-- Problème à résoudre --
Pouvez-vous résumer en deux phrases l'article ci-dessous sur le Grand Prix de Chine ?

-- Extrait --
● ● ●
Rosberg ne partage pas

Reuters

Après une année 2015 marquée par une domination outrageuse des Flèches d'Argent, la saison 2016 n'annonçait pas un grand bouleversement sur l'échiquier des écuries de Formule 1. Mercedes reste la référence absolue, mais sa tête d'affiche a changé. Là où Lewis Hamilton était dominant, c'est désormais Nico Rosberg qui règne sur l'asphalte. Dimanche matin, lors du Grand Prix de Chine, l'Allemand a signé un troisième succès consécutif en autant de courses, alors que son coéquipier britannique, parti de la dernière place sur la grille de départ, est parvenu à se hisser au 7e rang.

Le tenant du titre a toutefois beaucoup souffert, pris dans la mêlée d'un départ mouvementé puis par quelques pépins sur sa monoplace. Mais sa bonne stratégie pneumatique lui permet néanmoins d'entrer dans les points, loin, bien loin de celui qu'il avait dans son rétroviseur durant l'essentiel de la saison écoulée. Nico Rosberg n'est plus le même, lui qui reste sur six succès de rang sur les deux années confondues.

Hamilton en danger

Derrière, la meute est aux abois. Ferrari, qui avait placé ses deux voitures sur la deuxième ligne en qualifications, réussit a s'offrir le podium par le biais de la deuxième place de Sebastian Vettel (+ 37'776), victime d'un accrochage avec Kimi Räikkönen dès le premier virage. La Red Bull de Daniil Kvyat complète le tableau, mais à plus de 45 secondes du lauréat du jour (+ 45'936). L'écart qui sépare le patron de ses poursuivants est déjà impressionnant.

C'est justement derrière que la lutte sera intense, Lewis Hamilton, deuxième au classement général des pilotes, étant menacé par un Daniel Ricciardo (39 points contre 36) qui a retrouvé le mordant de la saison 2014. L'Australien de chez Red Bull termine ce GP de Chine au 4e rang et garde une courte avance sur Sebastian Vettel (36 points contre 33). Romain Grosjean, 19e au volant de sa Haas, a lui passé un dimanche très compliqué, et a passé ses nerfs, sans raison vraiment valable, sur Marcus Ericsson une fois le drapeau à damiers agité, reprochant au pilote suédois de chez Sauber une manoeuvre qui lui a valu quelques dégâts en début de course.

Le Français, à son avantage en Australie et à Bahrein, est passé à côté, le jour de son 30e anniversaire. Il faudra faire bien mieux dans deux semaines en Russie. C'est également ce que doit se répéter Lewis Hamilton, qui ne peut que jalouser les 75 points de son partenaire allemand chez Mercedes.
● ● ●
-- Liste fournie --
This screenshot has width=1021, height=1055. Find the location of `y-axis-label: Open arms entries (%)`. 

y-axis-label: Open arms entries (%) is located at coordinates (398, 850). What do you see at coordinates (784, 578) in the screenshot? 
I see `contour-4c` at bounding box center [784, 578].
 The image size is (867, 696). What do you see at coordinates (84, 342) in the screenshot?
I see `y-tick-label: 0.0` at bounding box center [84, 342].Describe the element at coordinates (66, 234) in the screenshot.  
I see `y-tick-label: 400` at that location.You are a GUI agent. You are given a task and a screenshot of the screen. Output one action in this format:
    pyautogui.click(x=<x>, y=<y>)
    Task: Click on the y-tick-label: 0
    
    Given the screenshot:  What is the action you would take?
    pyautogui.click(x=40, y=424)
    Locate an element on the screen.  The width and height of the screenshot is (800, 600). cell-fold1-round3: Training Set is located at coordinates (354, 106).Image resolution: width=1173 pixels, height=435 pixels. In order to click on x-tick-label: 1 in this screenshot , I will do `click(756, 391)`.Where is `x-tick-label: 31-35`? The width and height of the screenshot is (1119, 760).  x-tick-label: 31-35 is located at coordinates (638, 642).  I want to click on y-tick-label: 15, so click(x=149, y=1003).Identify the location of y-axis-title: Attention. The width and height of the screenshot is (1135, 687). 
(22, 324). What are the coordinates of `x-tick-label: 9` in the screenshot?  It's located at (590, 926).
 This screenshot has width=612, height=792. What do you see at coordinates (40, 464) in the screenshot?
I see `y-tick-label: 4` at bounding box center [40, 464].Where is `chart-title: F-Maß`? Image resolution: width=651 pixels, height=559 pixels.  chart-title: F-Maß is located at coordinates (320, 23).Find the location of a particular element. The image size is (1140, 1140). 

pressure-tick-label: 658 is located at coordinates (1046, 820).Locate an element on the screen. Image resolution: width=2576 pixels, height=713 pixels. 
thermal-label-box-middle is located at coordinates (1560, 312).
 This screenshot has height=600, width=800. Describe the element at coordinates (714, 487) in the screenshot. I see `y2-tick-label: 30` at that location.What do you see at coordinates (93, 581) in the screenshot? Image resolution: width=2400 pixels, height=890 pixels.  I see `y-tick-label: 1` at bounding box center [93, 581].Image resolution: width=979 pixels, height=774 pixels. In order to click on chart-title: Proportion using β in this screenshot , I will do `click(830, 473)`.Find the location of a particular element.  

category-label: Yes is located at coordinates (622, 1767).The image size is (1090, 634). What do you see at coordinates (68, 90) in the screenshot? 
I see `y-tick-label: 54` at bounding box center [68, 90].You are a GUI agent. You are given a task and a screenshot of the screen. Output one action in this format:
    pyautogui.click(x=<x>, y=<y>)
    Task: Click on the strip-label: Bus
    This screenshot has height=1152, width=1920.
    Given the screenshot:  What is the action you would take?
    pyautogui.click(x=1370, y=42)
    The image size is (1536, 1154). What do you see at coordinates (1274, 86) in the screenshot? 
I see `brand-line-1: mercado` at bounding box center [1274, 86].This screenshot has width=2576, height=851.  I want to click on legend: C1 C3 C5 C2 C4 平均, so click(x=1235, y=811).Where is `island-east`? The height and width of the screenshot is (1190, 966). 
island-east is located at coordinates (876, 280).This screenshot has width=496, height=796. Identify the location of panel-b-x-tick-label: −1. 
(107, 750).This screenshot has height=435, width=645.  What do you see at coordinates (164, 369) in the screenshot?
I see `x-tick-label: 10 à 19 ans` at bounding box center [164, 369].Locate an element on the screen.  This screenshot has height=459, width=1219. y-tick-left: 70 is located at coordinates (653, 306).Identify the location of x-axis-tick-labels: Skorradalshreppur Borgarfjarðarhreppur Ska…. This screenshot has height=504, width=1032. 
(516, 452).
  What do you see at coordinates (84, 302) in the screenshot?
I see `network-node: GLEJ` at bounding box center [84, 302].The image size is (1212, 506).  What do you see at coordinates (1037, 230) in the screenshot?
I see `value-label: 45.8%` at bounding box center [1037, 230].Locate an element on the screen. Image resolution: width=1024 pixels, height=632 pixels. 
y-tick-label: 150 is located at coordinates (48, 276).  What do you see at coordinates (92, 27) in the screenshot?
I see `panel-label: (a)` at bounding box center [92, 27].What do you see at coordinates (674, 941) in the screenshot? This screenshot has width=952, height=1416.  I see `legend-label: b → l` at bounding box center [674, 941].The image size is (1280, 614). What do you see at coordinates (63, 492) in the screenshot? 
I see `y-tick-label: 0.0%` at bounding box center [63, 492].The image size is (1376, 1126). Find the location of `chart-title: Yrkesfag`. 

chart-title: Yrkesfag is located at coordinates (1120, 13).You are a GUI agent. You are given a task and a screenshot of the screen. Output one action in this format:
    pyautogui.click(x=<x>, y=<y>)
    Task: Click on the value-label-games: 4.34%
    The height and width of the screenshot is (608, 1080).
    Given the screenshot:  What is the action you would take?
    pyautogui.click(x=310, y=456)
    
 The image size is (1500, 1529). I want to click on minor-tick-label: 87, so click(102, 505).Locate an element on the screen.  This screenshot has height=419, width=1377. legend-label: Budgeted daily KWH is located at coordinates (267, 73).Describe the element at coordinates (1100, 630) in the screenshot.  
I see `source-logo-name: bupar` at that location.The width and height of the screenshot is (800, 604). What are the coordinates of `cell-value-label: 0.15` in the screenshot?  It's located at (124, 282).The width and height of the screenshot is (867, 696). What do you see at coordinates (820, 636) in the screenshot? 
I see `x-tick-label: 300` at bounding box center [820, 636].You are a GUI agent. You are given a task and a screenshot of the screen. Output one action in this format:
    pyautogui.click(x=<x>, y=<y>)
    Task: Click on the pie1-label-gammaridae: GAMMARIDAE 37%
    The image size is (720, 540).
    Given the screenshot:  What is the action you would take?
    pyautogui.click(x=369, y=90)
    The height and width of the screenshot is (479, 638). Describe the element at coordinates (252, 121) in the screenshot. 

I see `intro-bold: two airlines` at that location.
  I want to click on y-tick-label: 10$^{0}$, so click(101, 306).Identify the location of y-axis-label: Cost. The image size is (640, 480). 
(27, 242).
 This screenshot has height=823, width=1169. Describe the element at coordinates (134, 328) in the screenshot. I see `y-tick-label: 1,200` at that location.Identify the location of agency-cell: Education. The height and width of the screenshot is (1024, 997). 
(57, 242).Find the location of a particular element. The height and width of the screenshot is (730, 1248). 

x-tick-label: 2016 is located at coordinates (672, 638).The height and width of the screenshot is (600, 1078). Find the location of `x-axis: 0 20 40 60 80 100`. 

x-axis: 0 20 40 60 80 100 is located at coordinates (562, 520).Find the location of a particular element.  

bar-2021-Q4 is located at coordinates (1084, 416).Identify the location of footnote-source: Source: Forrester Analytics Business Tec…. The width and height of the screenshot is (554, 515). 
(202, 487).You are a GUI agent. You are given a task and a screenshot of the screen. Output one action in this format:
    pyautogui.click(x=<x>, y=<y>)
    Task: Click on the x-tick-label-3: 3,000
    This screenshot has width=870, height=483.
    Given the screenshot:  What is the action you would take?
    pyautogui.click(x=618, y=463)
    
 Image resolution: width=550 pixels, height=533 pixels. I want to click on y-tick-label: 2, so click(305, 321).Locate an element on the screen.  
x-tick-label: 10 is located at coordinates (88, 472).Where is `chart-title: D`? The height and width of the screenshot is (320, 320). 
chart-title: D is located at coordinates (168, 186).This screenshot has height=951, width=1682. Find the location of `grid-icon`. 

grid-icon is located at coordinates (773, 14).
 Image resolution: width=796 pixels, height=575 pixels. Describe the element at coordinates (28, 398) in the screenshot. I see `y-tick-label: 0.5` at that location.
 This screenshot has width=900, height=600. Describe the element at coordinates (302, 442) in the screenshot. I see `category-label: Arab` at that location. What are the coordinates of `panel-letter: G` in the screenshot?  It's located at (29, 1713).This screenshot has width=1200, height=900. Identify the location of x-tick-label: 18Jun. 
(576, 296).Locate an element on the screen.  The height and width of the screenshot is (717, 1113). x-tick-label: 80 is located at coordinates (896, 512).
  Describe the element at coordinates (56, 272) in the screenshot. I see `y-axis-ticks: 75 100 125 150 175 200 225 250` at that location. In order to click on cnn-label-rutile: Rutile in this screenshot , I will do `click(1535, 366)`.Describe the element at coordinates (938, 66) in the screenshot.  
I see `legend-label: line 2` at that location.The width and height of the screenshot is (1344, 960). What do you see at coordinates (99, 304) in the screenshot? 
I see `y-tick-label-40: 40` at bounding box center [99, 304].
● ● ●
-- Résultat attendu --
Au Grand Prix de Chine, Nico Rosberg a signé un troisième succès consécutif en autant de courses, devant Sebastian Vettel et Daniil Kvyat, tandis que Lewis Hamilton, parti de la dernière place, s'est hissé au 7e rang. Au classement des pilotes, Rosberg compte 75 points, et Hamilton, deuxième avec 39 points, est menacé par Daniel Ricciardo, quatrième de la course, qui en totalise 36.